The analyst at Macquarie Group stated in a research note that while Trump's campaign emphasized higher tariffs, the potential headwinds in Asia, particularly China, could increase volatility and decrease multiples due to uncertainty.
"To counterbalance this, the Chinese government has outlined its plans to stimulate the economy and address property market issues to boost domestic consumer confidence."
According to Mitchell Reiss, an American diplomat and distinguished fellow at the Royal United Services Institute (RUSI) think tank, there may be variations in the Trump approach this time.
On Thursday, Reiss stated on CNBC's "Squawk Box Europe" that President-elect Trump intends to increase tariffs on China again until the playing field is level, as per his view.

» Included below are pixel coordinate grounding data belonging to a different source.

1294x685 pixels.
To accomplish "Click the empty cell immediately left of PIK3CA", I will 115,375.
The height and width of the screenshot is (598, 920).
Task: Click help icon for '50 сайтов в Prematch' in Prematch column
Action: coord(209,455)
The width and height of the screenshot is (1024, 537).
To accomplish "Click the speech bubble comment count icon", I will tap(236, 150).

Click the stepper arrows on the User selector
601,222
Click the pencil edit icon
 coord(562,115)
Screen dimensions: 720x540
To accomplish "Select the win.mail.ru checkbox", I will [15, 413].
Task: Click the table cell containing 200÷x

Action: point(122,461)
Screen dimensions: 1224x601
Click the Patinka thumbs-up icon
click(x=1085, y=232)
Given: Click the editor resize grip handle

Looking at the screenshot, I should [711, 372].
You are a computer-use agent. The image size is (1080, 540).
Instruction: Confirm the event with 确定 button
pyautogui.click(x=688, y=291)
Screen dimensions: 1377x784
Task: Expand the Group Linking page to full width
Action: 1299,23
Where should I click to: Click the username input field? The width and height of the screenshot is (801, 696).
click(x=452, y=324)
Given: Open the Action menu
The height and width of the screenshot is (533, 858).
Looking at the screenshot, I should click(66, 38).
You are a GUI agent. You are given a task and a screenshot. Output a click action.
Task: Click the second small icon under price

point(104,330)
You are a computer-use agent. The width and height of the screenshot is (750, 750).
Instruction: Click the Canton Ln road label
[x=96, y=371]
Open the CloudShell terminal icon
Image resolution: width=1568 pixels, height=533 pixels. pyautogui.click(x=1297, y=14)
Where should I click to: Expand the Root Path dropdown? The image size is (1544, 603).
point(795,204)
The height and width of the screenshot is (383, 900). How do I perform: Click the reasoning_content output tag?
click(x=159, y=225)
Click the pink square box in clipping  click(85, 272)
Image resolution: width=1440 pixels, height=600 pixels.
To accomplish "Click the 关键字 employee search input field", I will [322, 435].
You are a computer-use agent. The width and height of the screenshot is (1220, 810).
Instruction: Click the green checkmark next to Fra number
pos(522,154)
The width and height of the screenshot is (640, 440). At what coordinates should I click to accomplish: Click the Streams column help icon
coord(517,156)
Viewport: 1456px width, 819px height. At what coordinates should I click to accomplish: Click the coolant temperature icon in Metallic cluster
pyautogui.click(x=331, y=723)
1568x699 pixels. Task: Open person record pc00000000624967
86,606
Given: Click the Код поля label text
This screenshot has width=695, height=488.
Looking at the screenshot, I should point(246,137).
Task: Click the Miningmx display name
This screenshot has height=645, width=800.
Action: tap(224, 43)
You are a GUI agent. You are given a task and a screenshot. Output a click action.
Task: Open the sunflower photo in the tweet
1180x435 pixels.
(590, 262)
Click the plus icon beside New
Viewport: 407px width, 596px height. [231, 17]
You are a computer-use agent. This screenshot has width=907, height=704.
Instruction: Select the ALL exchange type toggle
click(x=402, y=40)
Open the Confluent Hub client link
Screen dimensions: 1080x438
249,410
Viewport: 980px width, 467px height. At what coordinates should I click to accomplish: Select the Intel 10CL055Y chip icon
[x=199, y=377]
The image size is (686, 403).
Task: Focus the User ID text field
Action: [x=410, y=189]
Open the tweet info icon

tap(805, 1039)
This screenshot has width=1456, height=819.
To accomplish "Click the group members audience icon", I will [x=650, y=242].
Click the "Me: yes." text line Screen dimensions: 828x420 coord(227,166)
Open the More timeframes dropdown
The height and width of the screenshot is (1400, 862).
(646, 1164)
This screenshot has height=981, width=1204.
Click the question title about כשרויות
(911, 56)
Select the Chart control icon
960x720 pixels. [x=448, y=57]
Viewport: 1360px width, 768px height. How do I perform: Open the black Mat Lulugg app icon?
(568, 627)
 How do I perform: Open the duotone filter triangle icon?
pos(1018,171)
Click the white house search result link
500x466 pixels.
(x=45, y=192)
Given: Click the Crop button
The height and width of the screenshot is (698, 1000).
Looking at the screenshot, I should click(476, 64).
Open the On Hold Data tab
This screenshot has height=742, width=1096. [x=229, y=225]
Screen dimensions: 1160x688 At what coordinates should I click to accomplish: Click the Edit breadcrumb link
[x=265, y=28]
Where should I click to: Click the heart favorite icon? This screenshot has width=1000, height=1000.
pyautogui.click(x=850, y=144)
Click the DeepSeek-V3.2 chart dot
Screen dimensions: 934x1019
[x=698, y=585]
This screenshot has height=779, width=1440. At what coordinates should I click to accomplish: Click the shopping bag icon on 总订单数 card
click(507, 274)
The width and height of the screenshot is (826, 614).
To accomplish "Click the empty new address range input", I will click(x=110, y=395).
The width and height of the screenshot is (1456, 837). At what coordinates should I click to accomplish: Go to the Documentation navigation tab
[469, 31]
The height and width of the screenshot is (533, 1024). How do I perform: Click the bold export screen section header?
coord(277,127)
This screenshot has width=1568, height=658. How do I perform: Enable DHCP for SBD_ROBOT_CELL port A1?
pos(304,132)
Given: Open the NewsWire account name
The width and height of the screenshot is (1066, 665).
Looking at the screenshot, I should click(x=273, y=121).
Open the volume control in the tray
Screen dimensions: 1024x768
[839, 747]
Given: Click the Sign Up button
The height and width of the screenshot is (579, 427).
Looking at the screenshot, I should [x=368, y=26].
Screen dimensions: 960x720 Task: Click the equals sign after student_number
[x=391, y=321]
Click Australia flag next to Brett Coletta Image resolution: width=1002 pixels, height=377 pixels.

The last time Trump won, the number of China hawks in his administration was what stood out. This administration was tough in terms of personnel and their view of China as an adversary, expansionist in the South China Sea, and contrary to American values and friends and allies around the world.
"I believe that the situation will not change significantly, but the economic interaction with China may ease it somewhat. However, I anticipate that our relationship with China will remain complex in the future."